**TO DO**
Write again exactly the lines in the listing below, starting at the line with "Akzeptieren (206, 1033)" and ending at the line with "Narozeniny, baby shower (141, 491)", both included. Pictures are not copied.

**INPUT FOR THIS TASK**

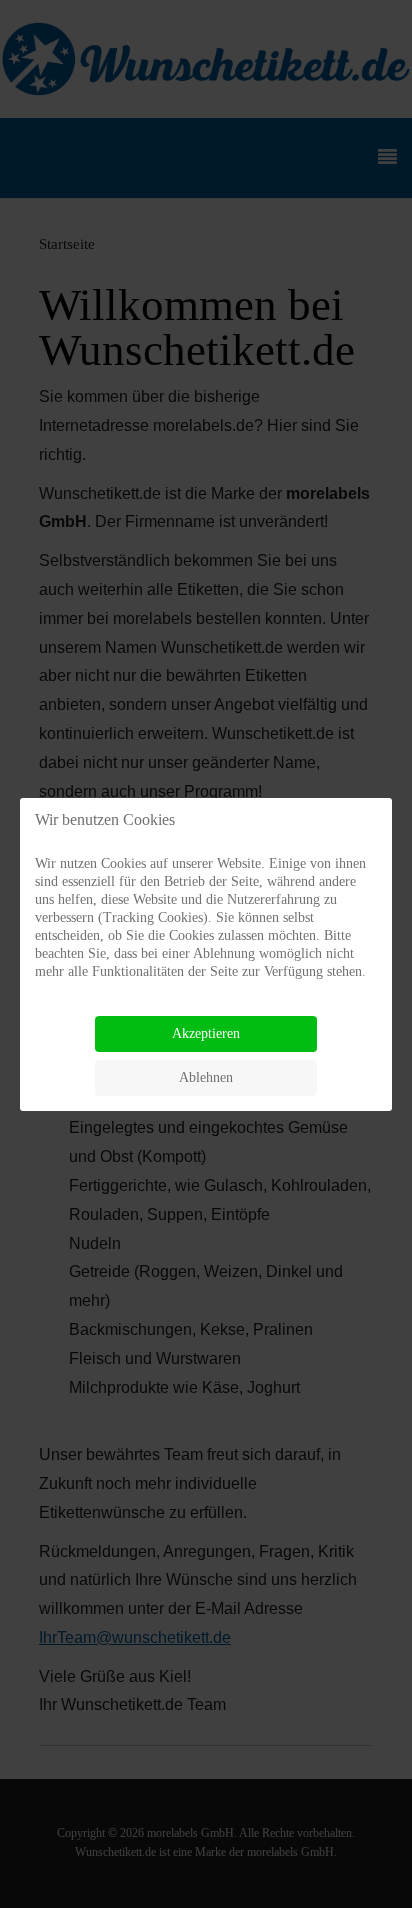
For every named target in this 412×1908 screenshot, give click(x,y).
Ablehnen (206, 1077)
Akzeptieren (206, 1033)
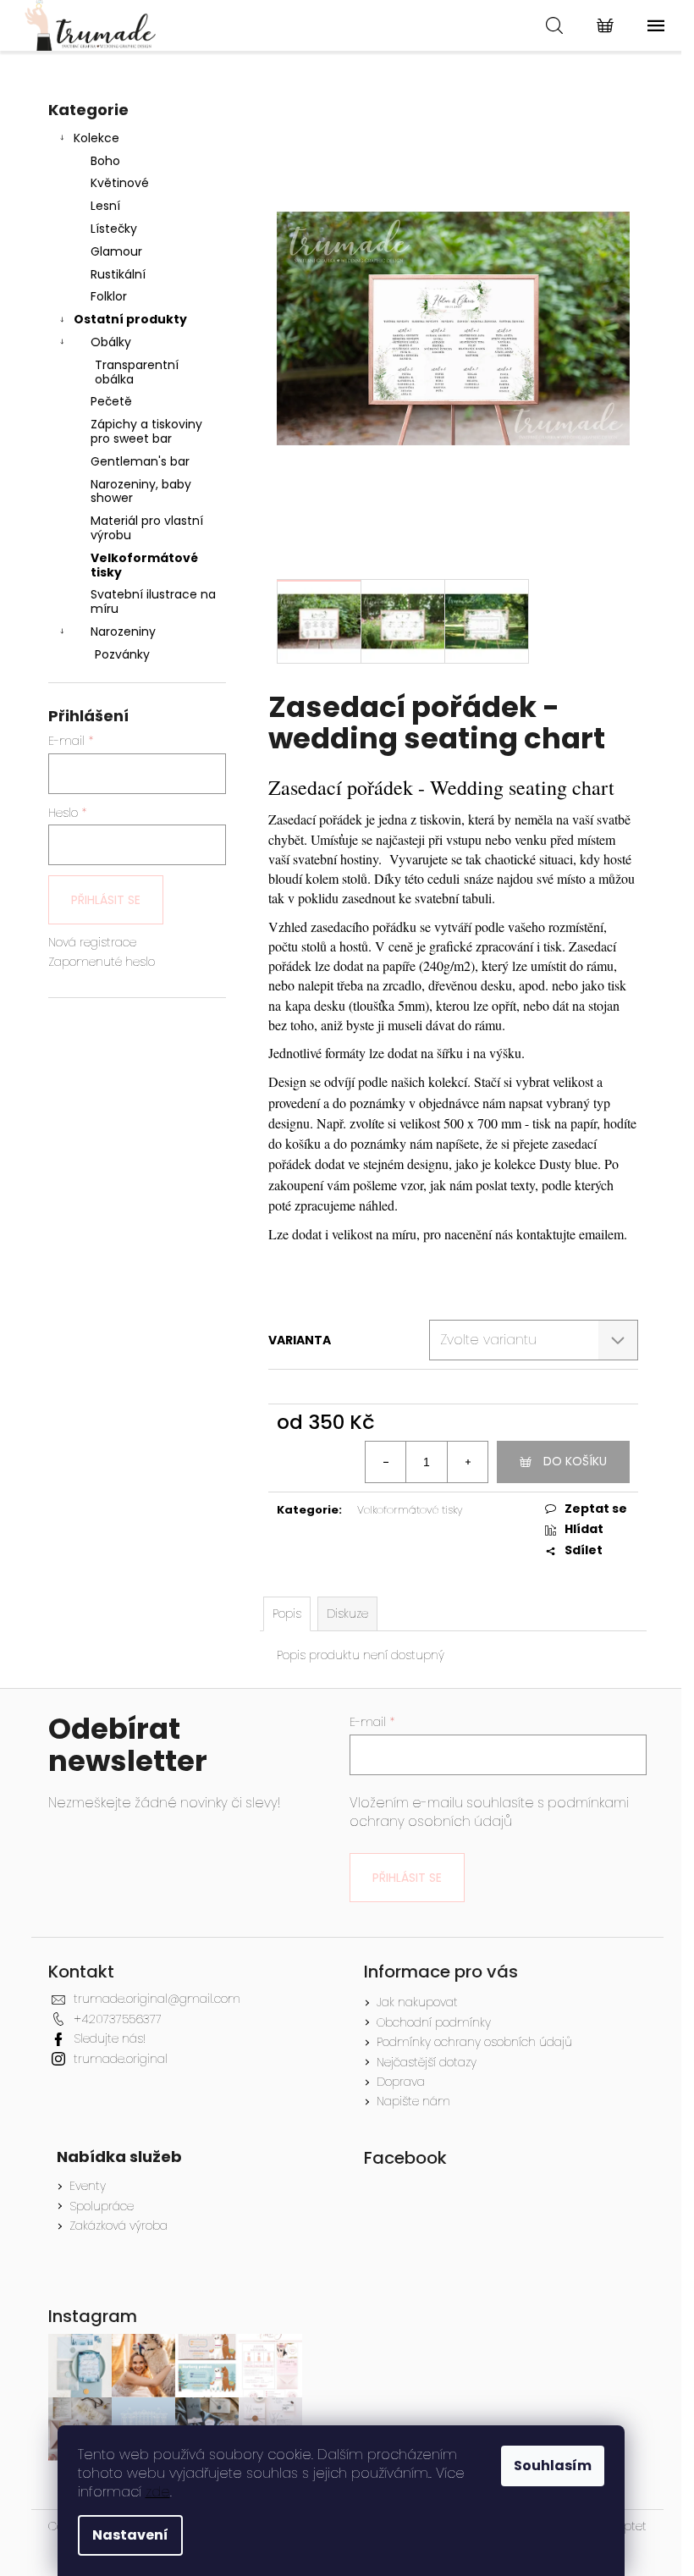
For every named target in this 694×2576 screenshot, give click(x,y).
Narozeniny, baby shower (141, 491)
==
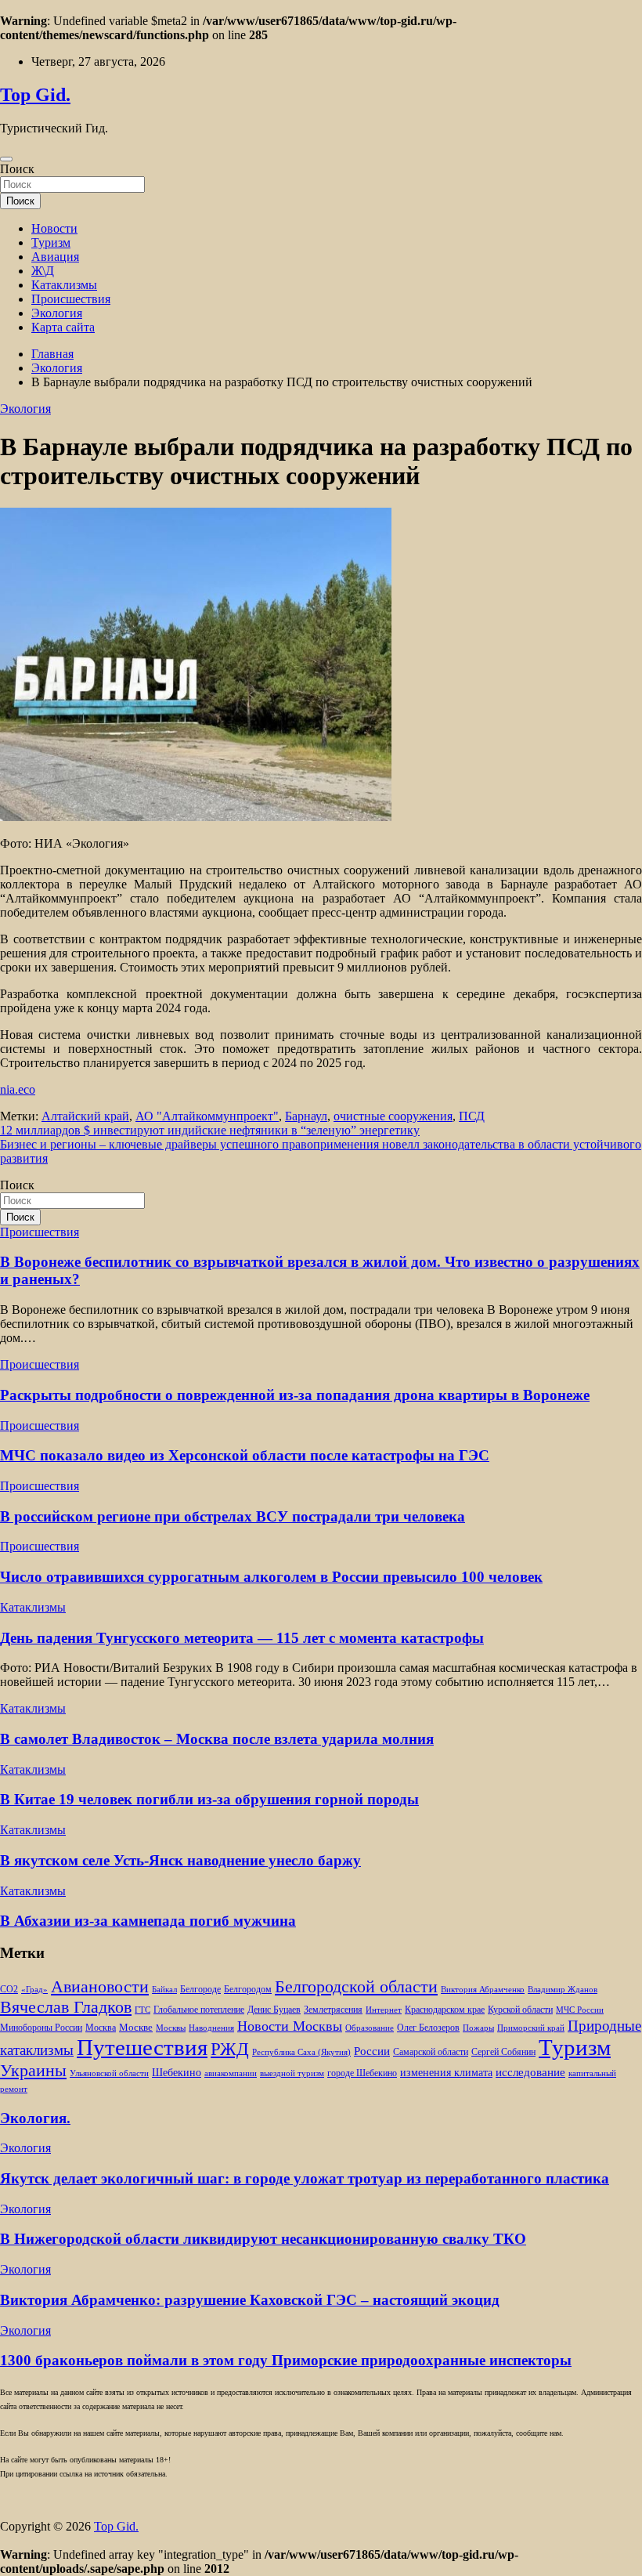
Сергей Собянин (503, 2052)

**ANSWER BOX**
Akzeptieren (206, 1033)
For every named target in this 694×2576 screenshot, give click(x,y).
Narozeniny, baby shower (141, 491)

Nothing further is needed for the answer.